**Extracted records**
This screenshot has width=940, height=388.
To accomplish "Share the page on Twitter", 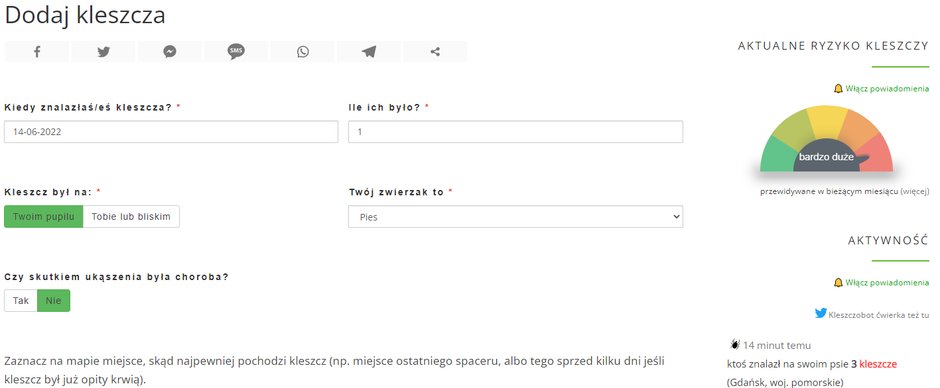I will [103, 52].
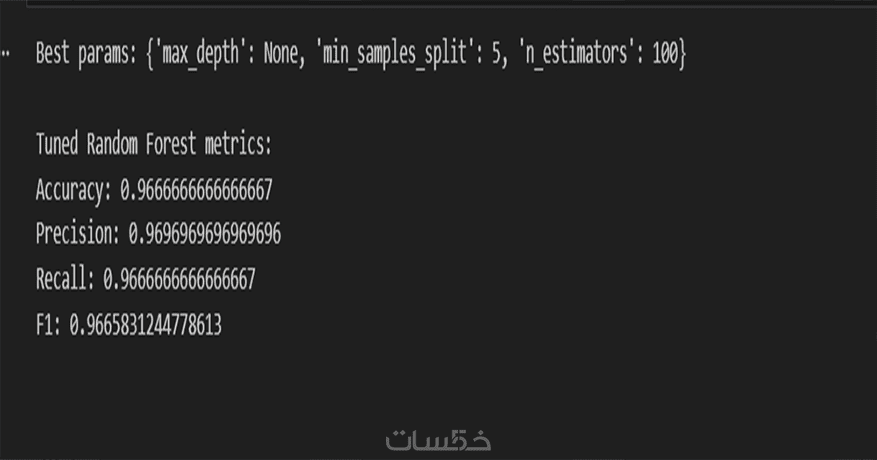The height and width of the screenshot is (460, 877).
Task: Click the 'Recall:' label
Action: [x=65, y=279]
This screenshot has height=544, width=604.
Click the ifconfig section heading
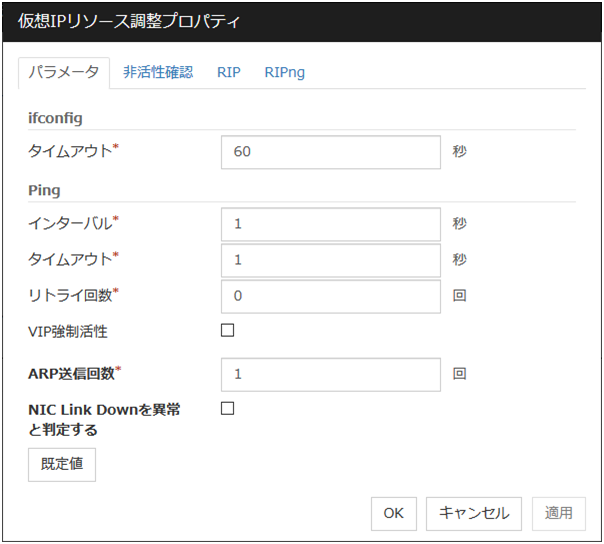pyautogui.click(x=56, y=117)
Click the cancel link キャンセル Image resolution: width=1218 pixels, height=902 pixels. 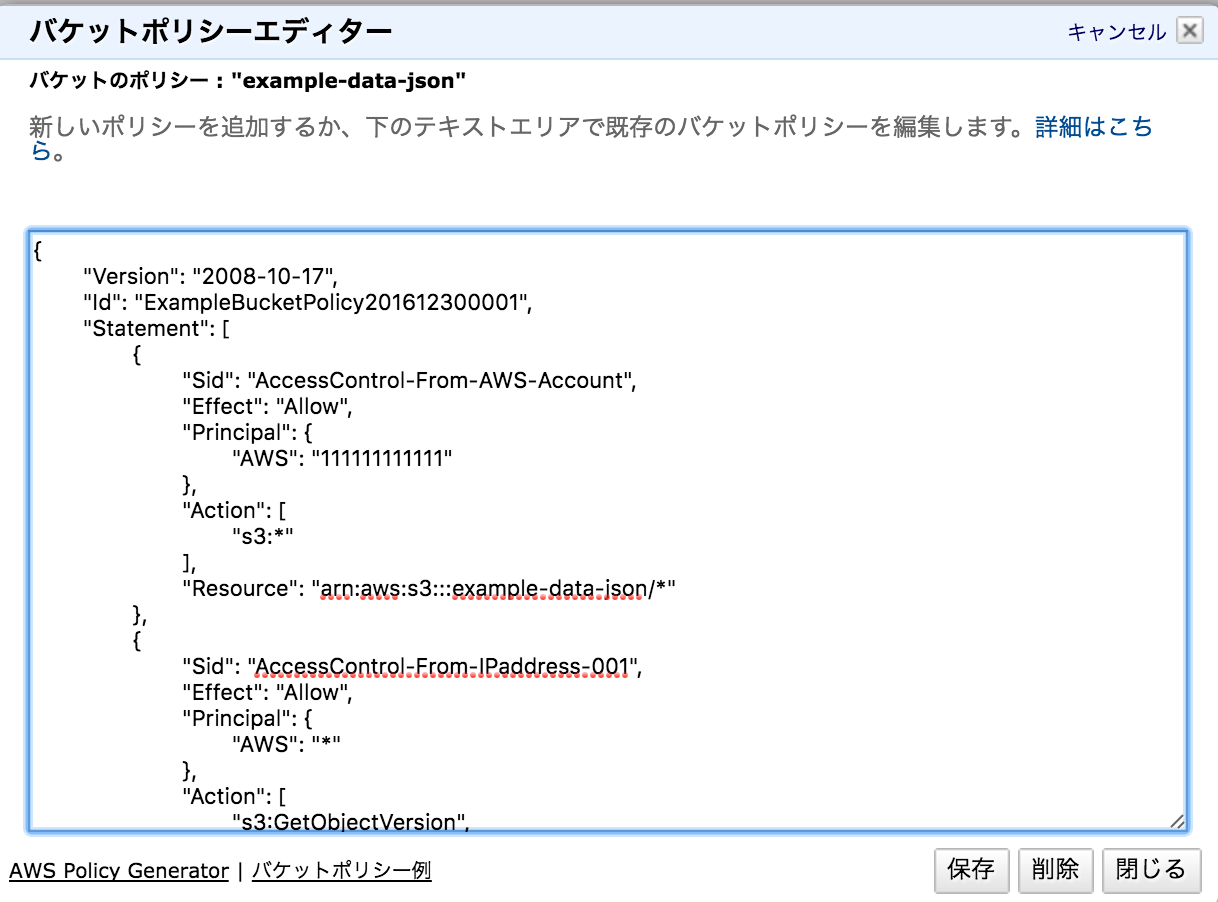(x=1117, y=32)
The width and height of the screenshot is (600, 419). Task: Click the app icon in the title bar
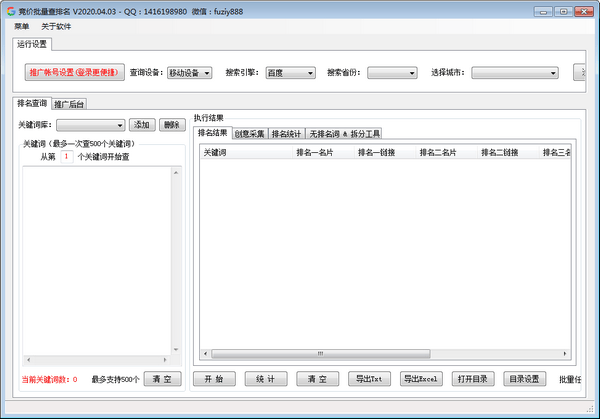(10, 10)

**Task item**
Leave out the pictures, and retype exactly the lines from the one containing "The width and" through the final line of the data.

**Output below**
The width and height of the screenshot is (600, 419). Task: Click the app icon in the title bar
(10, 10)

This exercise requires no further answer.